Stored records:
○ ○ ○ ○

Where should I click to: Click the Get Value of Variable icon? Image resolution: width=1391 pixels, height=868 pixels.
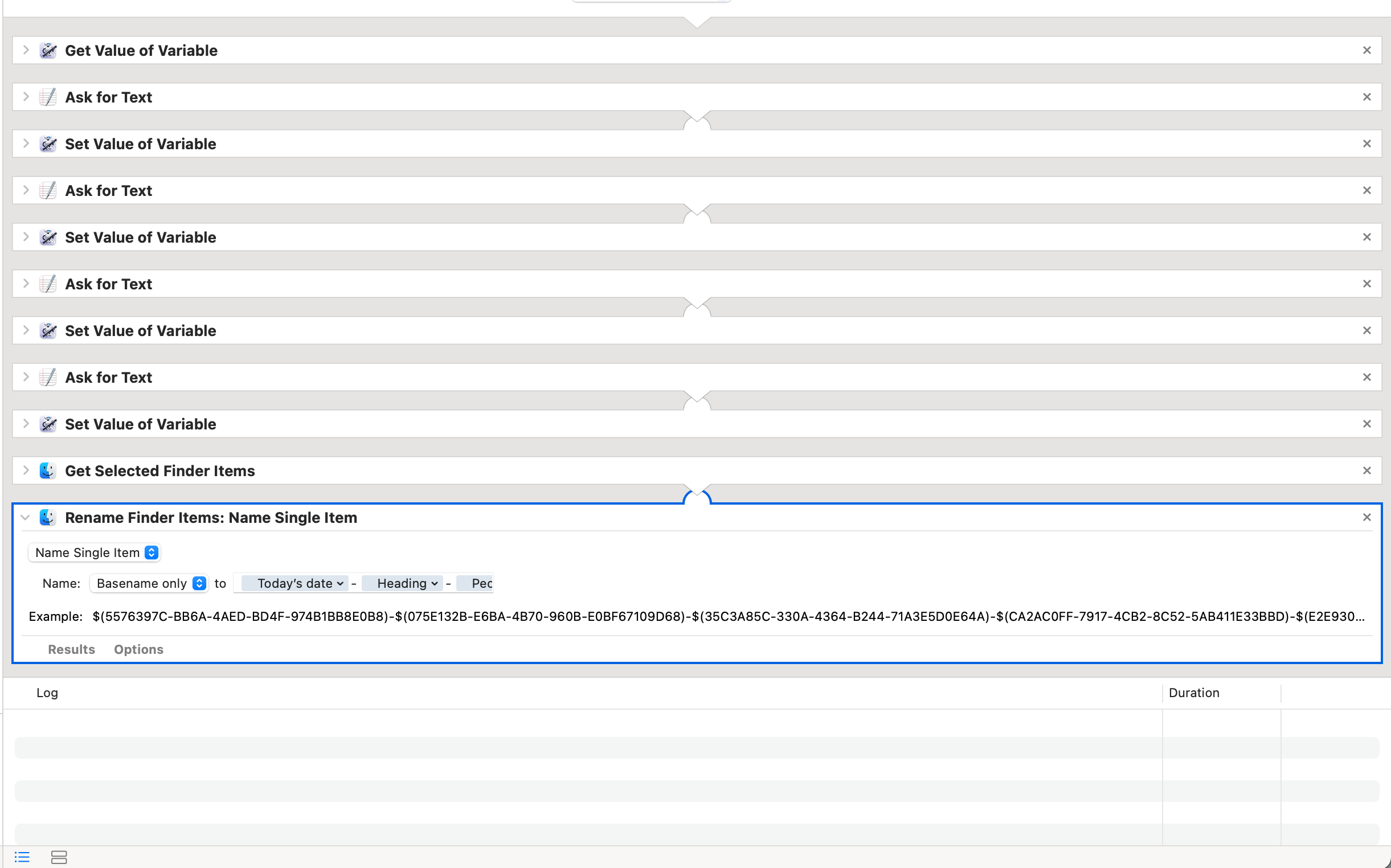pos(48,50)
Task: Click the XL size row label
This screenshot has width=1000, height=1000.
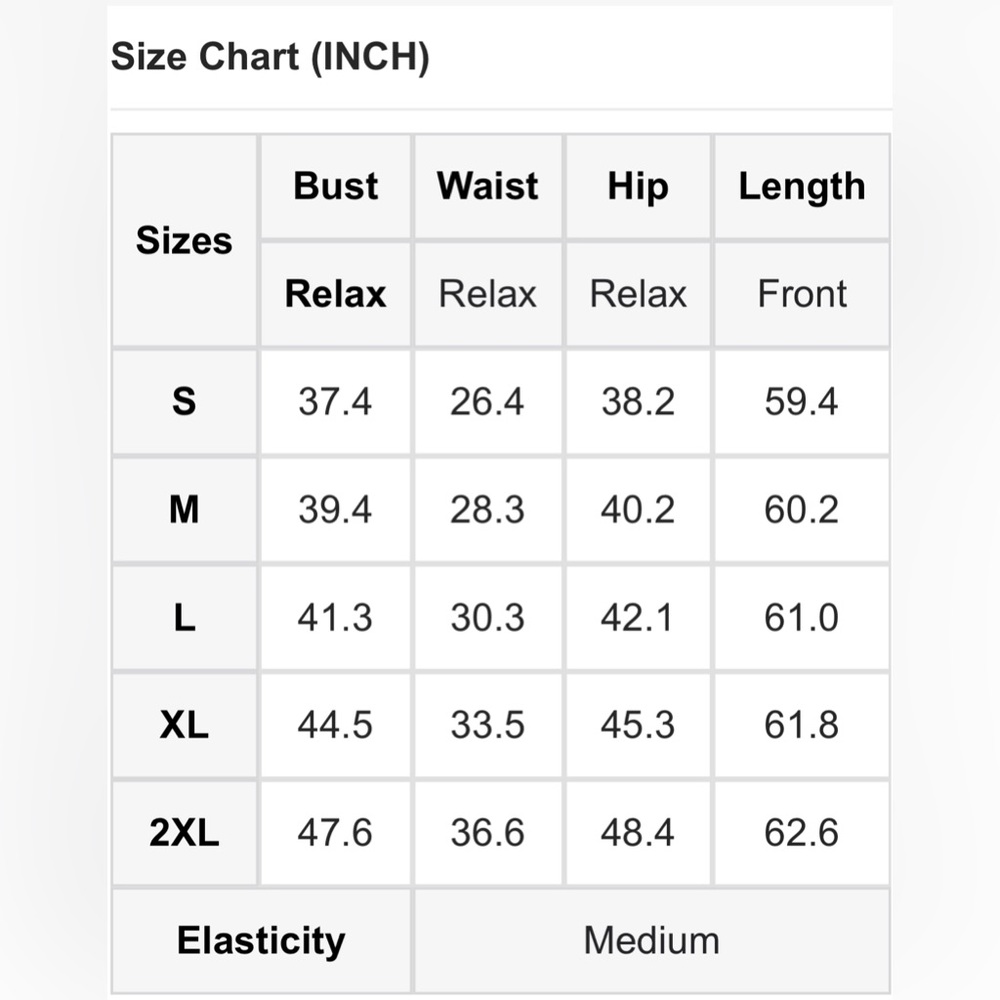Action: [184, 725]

○ ○ ○ ○

[EXERCISE] Extract every line of text from the data above without changing a word, and leave the pictures out.

[THE OUTPUT]
Where should I click to: Click the Get Value of Variable icon? Image resolution: width=1391 pixels, height=868 pixels.
pos(48,50)
Task: Click the XL size row label
This screenshot has width=1000, height=1000.
Action: [184, 725]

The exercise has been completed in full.